**Task**.
Each line of the data should be transcribed exactly as given.

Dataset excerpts
+++

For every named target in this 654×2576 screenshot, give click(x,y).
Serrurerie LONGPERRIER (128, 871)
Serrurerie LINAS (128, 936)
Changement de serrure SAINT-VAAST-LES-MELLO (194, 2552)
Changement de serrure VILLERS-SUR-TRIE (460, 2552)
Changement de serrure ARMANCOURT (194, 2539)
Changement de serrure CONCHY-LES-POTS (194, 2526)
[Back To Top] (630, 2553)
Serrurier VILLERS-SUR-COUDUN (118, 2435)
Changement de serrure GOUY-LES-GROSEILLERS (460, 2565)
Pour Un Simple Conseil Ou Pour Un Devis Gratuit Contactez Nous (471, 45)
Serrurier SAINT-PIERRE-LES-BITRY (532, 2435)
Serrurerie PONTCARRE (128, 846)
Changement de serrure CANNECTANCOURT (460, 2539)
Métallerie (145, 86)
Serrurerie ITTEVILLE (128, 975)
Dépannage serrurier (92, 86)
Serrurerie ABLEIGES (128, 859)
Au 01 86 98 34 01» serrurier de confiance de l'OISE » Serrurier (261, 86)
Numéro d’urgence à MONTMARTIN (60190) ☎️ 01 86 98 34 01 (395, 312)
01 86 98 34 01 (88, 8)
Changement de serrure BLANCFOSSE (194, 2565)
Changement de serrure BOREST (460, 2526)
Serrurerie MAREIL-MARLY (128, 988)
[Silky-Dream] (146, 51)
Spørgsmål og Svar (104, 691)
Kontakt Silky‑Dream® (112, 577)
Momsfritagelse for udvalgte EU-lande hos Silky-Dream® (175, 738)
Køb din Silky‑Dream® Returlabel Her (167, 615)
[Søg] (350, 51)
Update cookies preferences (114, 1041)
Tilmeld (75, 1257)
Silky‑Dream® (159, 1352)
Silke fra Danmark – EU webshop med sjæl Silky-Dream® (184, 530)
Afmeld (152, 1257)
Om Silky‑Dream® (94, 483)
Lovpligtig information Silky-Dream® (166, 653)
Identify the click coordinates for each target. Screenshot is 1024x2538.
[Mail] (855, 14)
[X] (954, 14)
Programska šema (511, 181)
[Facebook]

+++

**Response below**.
For every named target in this 654×2576 screenshot, give click(x,y).
Serrurerie LONGPERRIER (128, 871)
Serrurerie LINAS (128, 936)
Changement de serrure SAINT-VAAST-LES-MELLO (194, 2552)
Changement de serrure VILLERS-SUR-TRIE (460, 2552)
Changement de serrure ARMANCOURT (194, 2539)
Changement de serrure CONCHY-LES-POTS (194, 2526)
[Back To Top] (630, 2553)
Serrurier VILLERS-SUR-COUDUN (118, 2435)
Changement de serrure GOUY-LES-GROSEILLERS (460, 2565)
Pour Un Simple Conseil Ou Pour Un Devis Gratuit Contactez Nous (471, 45)
Serrurier SAINT-PIERRE-LES-BITRY (532, 2435)
Serrurerie PONTCARRE (128, 846)
Changement de serrure CANNECTANCOURT (460, 2539)
Métallerie (145, 86)
Serrurerie ITTEVILLE (128, 975)
Dépannage serrurier (92, 86)
Serrurerie ABLEIGES (128, 859)
Au 01 86 98 34 01» serrurier de confiance de l'OISE » Serrurier (261, 86)
Numéro d’urgence à MONTMARTIN (60190) ☎️ 01 86 98 34 01 (395, 312)
01 86 98 34 01 (88, 8)
Changement de serrure BLANCFOSSE (194, 2565)
Changement de serrure BOREST (460, 2526)
Serrurerie MAREIL-MARLY (128, 988)
[Silky-Dream] (146, 51)
Spørgsmål og Svar (104, 691)
Kontakt Silky‑Dream® (112, 577)
Momsfritagelse for udvalgte EU-lande hos Silky-Dream® (175, 738)
Køb din Silky‑Dream® Returlabel Her (167, 615)
[Søg] (350, 51)
Update cookies preferences (114, 1041)
Tilmeld (75, 1257)
Silky‑Dream® (159, 1352)
Silke fra Danmark – EU webshop med sjæl Silky-Dream® (184, 530)
Afmeld (152, 1257)
Om Silky‑Dream® (94, 483)
Lovpligtig information Silky-Dream® (166, 653)
Identify the click coordinates for each target. Screenshot is 1024x2538.
[Mail] (855, 14)
[X] (954, 14)
Programska šema (511, 181)
[Facebook]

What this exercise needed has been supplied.